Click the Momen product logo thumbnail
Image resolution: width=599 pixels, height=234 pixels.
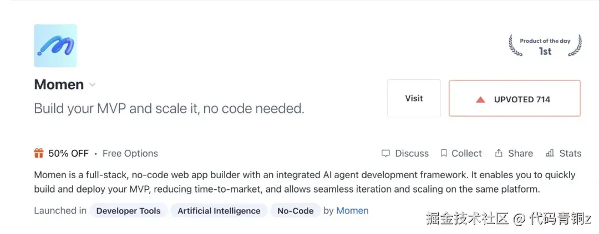click(x=55, y=46)
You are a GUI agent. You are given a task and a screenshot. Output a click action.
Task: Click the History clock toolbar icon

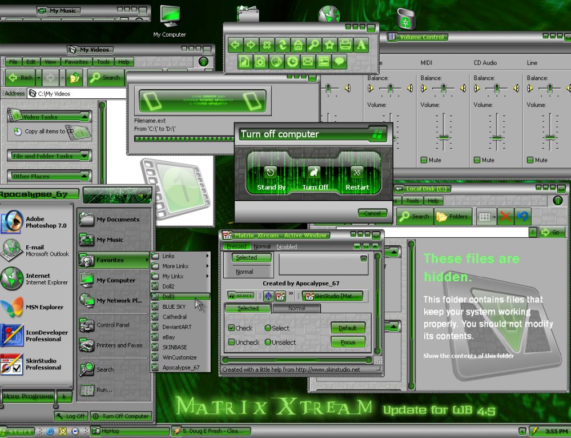click(x=292, y=61)
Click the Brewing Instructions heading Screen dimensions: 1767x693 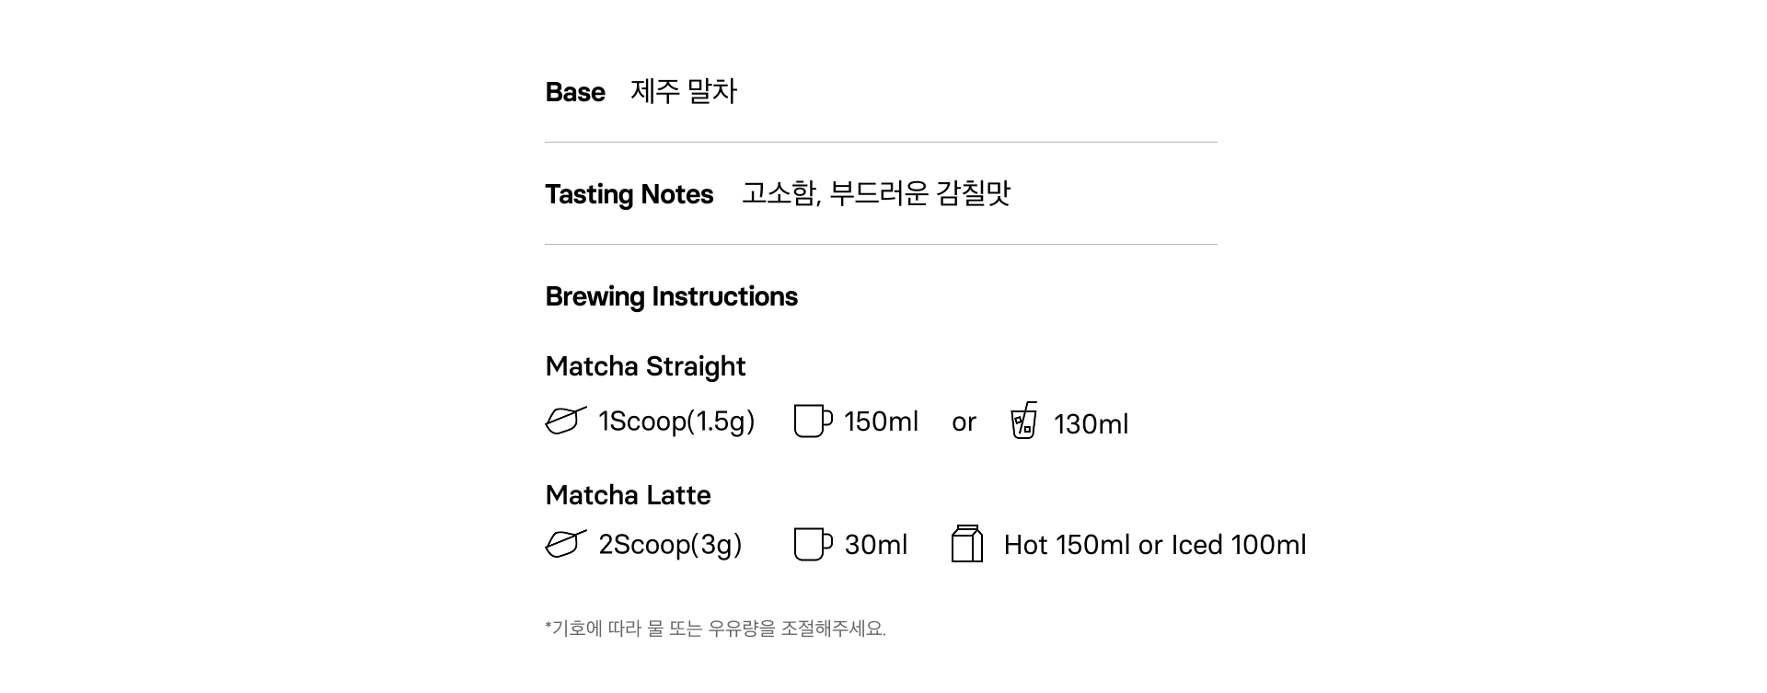pyautogui.click(x=671, y=296)
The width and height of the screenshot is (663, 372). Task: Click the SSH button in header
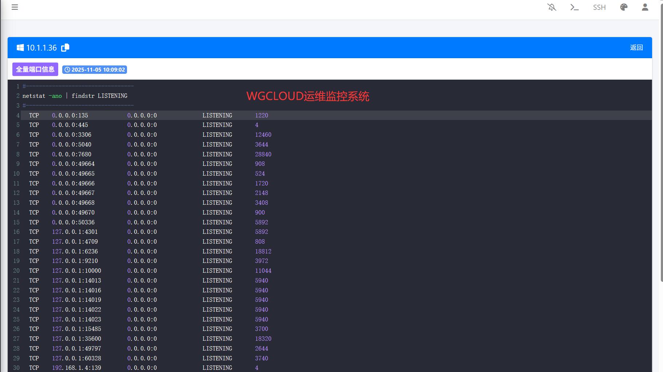coord(599,7)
====
Pictures are to be omitted from the copy. Reproduce exactly, and only, the lines from the one containing "The width and" to the end of the listing above.

The width and height of the screenshot is (663, 372). Task: Click the SSH button in header
coord(599,7)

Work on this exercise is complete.